Niza es uno de esos lugares capaces de reconciliar a cualquiera con Francia. Quizás porque no es del todo francesa, sino una mezcla mediterránea con mucho de Italia y fuerte presencia de Rusia, entre otros ingredientes. Capital de la Costa Azul, fue uno de los mayores polos de atracción turística durante la belle époque, el periodo que cubre la segunda mitad del siglo XIX y entra en el XX hasta toparse de inesperadas bruces -así suelen comenzar las guerras, inesperadamente- con la primera guerra mundial en 1914. Un destino truncado que su emblema arquitectónico principal, el Hotel Negresco, sufrió en carne propia, pues se inauguró poco antes del asesinato del archiduque que dió origen a la Gran Guerra.

Niza

Álbum fotográfico «Niza» en Flickr.

 

Las décadas entre 1850 y 1914 son uno de los periodos más fecundos de la historia de Europa, favorecidos por vientos propicios en el arte, la ciencia, el desarrollo económico, confianza en el futuro y ganas de vivir. En España, la bella época se prolongó casi un par de décadas más, hasta la guerra civil de 1936, y por eso fueron posibles la Institución Libre de Enseñanza, la Generación del 27, Ramón y Cajal, Ramón Gómez de la Serna… Pero en Europa muchas cosas terminaron en 1914.

En la belle époque se consolidó el turismo como fenómeno social. El placer de viajar por conocer, por divertirse, por gastar dinero, por cambiar de aires, o por simplemente poder decir «yo estuve allí». Claro que hablamos de un turismo reservado a clases de cierta pujanza, lideradas por monarcas, nobles y businessmen de éxito. A la vista de la masificación que hoy hunde y trivializa lugares como Venecia, el Everest o el Taj Mahal, uno no puede dejar de añorar aquellos momentos de turismo reservado, de etiqueta, de dress-codes diversos para cada momento del día -el baño de mar, el cóctel, el baile nocturno, el picnic campestre…

Consolidado el turismo como actividad económica específica, Niza fue de las primeras ciudades en darse cuenta de su potencial y en hacer todo lo posible por atraer visitantes. Para uno de los más ilustres -la Reina Victoria de Inglaterra- construyó ni más ni menos que el Hotel Regina, edificio espectacular donde los haya, imposible de abarcar con la vista; un auténtico castillo residencial al que se dotó de los últimos adelantos en materia de calefacción, telefonía privada y correo postal entregable mediante tubos neumáticos en las habitaciones. Sabido es que, en sus últimos días de enfermedad, Victoria solía decir «si estuviera en Niza, me curaría».

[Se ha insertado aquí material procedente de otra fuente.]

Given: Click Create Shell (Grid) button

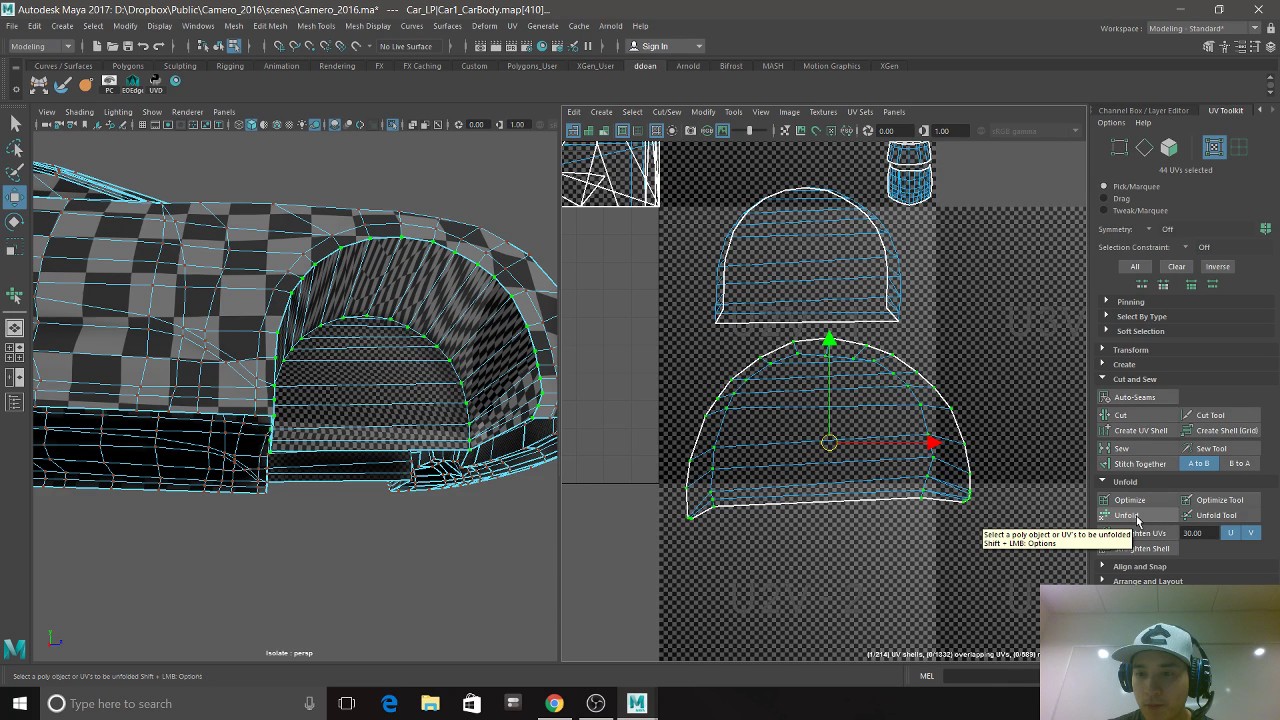Looking at the screenshot, I should (x=1226, y=431).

Niza se posicionó como lugar de encuentro y belleza, abierto a todos, de pocos prejuicios y muchas virtudes. La primera, sin duda, la luz. La combinación de colinas al borde del mar y el fondo calcáreo de las orillas da a la ciudad una calidad y limpieza de luz que sólo habremos visto antes en Málaga, Cádiz o Nápoles, entre otras joyas urbanas mediterráneas. (Que sí, que Cádiz es mediterránea, qué demonios). «El invierno al sol» fue el reclamo publicitario de Niza: una promesa que sonaba a gloria para todos los europeos hartos de las brumas y nublados de París, Londres, Berlín, Viena y Moscú. ¡A Niza! Allí fueron todos los que se lo podían permitir; a pasear por su Paseo de los Ingleses, larguísimo marítimo jalonado de quioscos de refrescos y sillas azules donde sentarse frente al mar. Y a jugar en sus casinos, desde luego, también. El turismo de la belle époque no se entiende sin una cultura del Casino muy diferente a la de Las Vegas; juego y dinero, desde luego, pero ante todo con clase.

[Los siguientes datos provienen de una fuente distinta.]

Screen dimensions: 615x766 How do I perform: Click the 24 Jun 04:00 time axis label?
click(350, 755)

Niza, territorio mixto, tolerante, luminoso, vibrante y vivaz, siempre atrajo a los artistas. Dos de los más intensos de la era moderna, Matisse y Chagall, tienen en la ciudad hermosos Museos, que aunque no acogen sus telas maestras sí nos hablan de días felices admirando los amarillo mimosas, el violeta buganvilla, el rojo hibisco y el verde de palma, siempre con el azul hondo del cielo y nacarado del mar como referencia y contexto.

Niza está muy cerca, y es muy asequible. Yo volé por 48 euros ida y vuelta, y dormí en un buen hotel de Plaza Massena por 60 euros noche. Me tomé media docena de ostras fresquísimas en el Café de Turín, con tres buenas cervezas, por 30 pirulos. Sentí en Niza la misma borrachera de luz que en Nápoles o Calvi, como digo, y me reconcilié con una Francia que aquí es más tolerante, mixta e internacional.

¡Viajad a Niza! ¡El invierno, al sol!